**REQUIRED ACTION**. Only the lines from the one with "Image resolution: width=407" through the last line of the records below belong in your answer, reproduced exactly and with the pictures left out.

#### RECORDS SHOWN

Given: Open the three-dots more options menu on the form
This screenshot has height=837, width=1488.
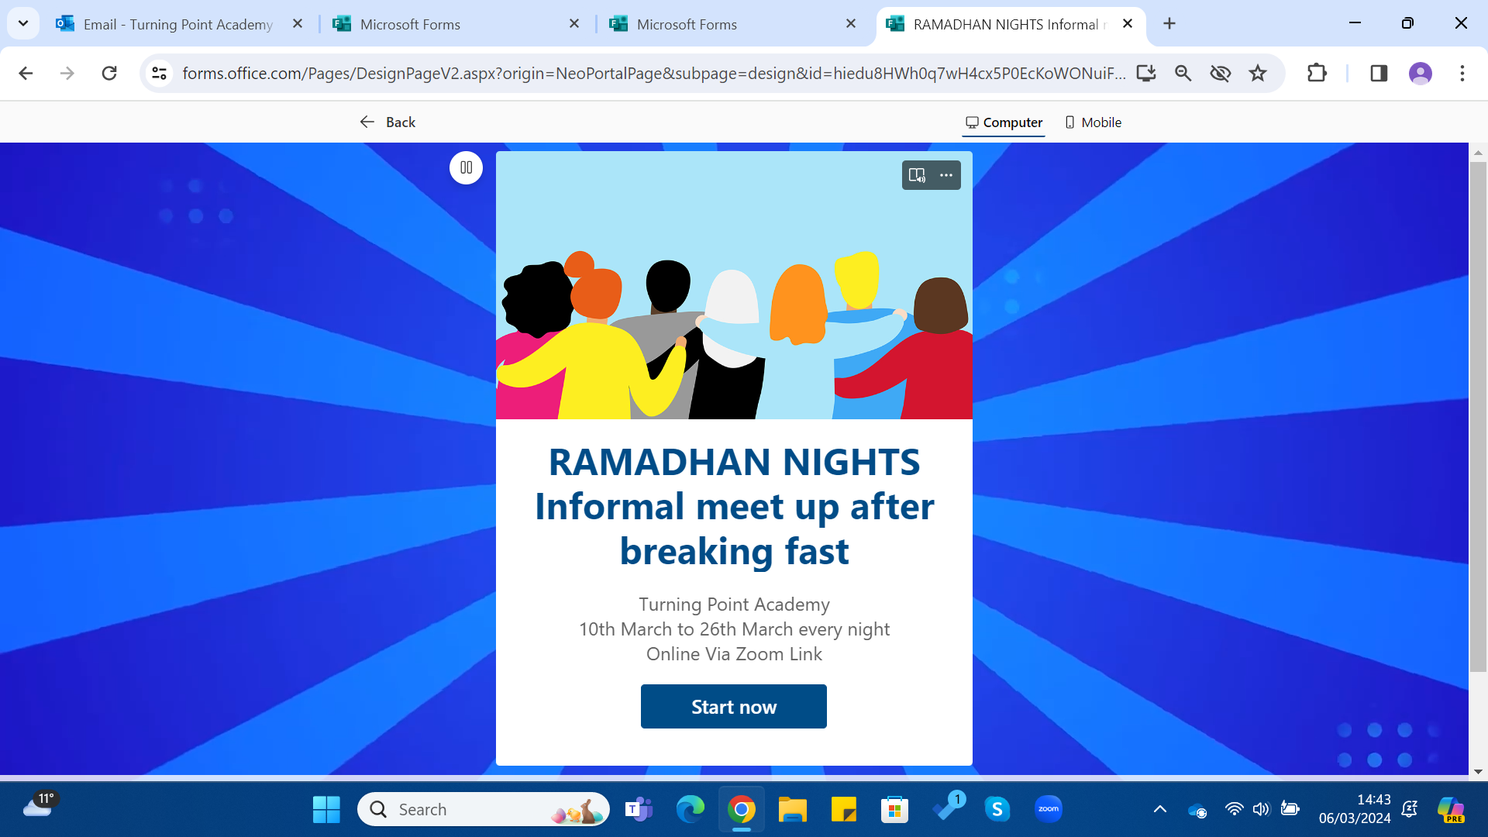Looking at the screenshot, I should click(x=946, y=175).
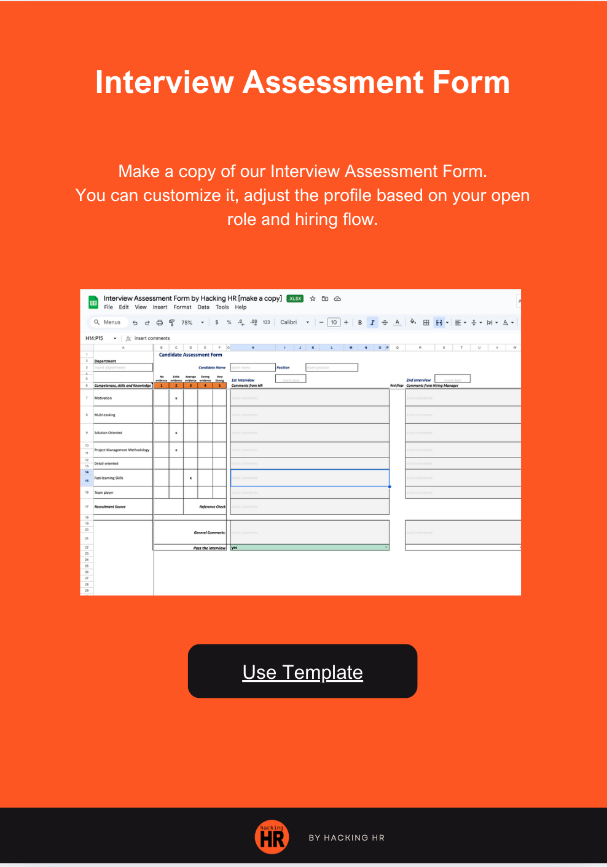Open the Fill color tool
The width and height of the screenshot is (607, 867).
pyautogui.click(x=413, y=322)
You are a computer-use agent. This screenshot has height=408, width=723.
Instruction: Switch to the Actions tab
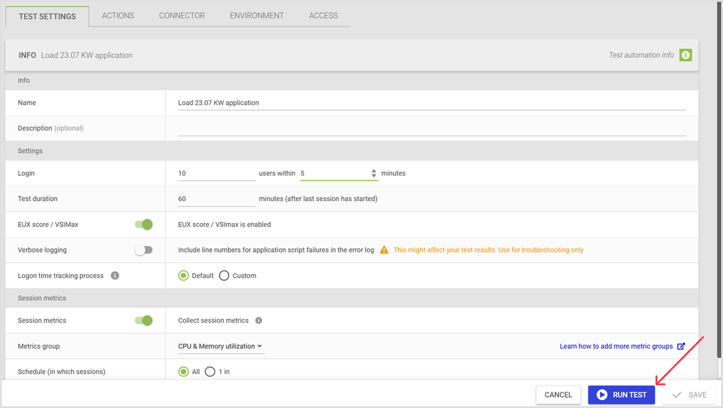click(x=118, y=16)
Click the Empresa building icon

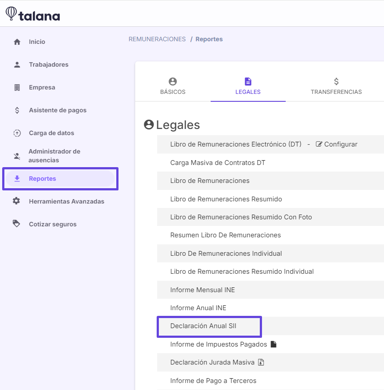[17, 88]
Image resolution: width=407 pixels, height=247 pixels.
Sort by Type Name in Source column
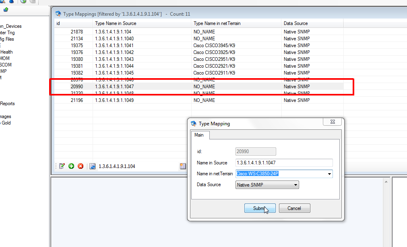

########

**RESULT OF THIS TASK**.
Image resolution: width=407 pixels, height=247 pixels.
Sort by Type Name in Source column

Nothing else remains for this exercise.